It appears the success of the Pokémon Go game convinced Google co-founders Larry Page and Sergey Brin that the parent company, Alphabet, no longer needs a "standalone" virtual reality headset to compete with the likes of Facebook's Oculus and HTC's Vive.
Google simply needs to build the technology to explore another reality -- whether augmented or virtual -- into the Android operating system running on mobile devices, which most people carry with them wherever they go.
Not surprisingly, consumers find VR content engaging. Data from StartApp and Fibrum found consumers spend about 30 seconds within mobile VR ad units.
While AR requires computer vision and dynamic mapping of the real world, virtual reality creates a computer-generated simulation that people can interact with.
Advertisers and their agency partners are just looking for another experience. "AR is innovation that marketers should use now, whereas VR is innovation for tomorrow, according to Rob Griffin, chief innovation officer at ad agency Almighty. "AR is where it's at, especially with mobile, because there is so much potential," he said.
Griffin believes Google will tie AR into the phone and use the data to improve targeting, but their issue is fragmentation. "This makes it more difficult for designers and producers of the apps to implement the technology," he said. "Apple will kill them here due to the simplicity of the ecosystem."
Overall, investments in VR and AR rose from $144 million during the first quarter in 2015 to more than $1 billion in the first quarter of 2016, according to CB Insights, which tracks investments in VR and AR.
Google's Next Move
One report suggests that Google recently shut down an internal project to create a high-end stand-alone VR headset, and will shift more of its resources behind mobile VR. Rather than expensive hardware, Google's putting more resources behind tools so companies can build apps, games and services on smartphones.
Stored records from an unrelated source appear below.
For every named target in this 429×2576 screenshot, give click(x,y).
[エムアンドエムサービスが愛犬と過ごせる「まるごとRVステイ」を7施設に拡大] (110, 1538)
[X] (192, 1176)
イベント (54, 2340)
No doubt those services will include advertising.
Eric Klopfer, professor and director of the Scheller Teacher Education Program and the Education Arcade at MIT, reminds us that print advertising already taps the technology. He explained in an email that it's done through the use of QR codes or through increasingly improving image recognition, even overlaying content can be triggered and displayed. "NFC, while not as ubiquitous, is another way to trigger such content," he wrote.
As Google finds ways to make VR part of the function on a mobile phone, the company will likely take the technology into advertising on publisher sites. In May released Daydream, a platform and reference design for new VR hardware build on the latest version of Android that's more advanced than its Cardboard headset.
If Google can make virtual reality work within Daydream the company can, once again, revolutionize advertising by turning any publisher's site into another experience for those viewing the content on the page through an Android device.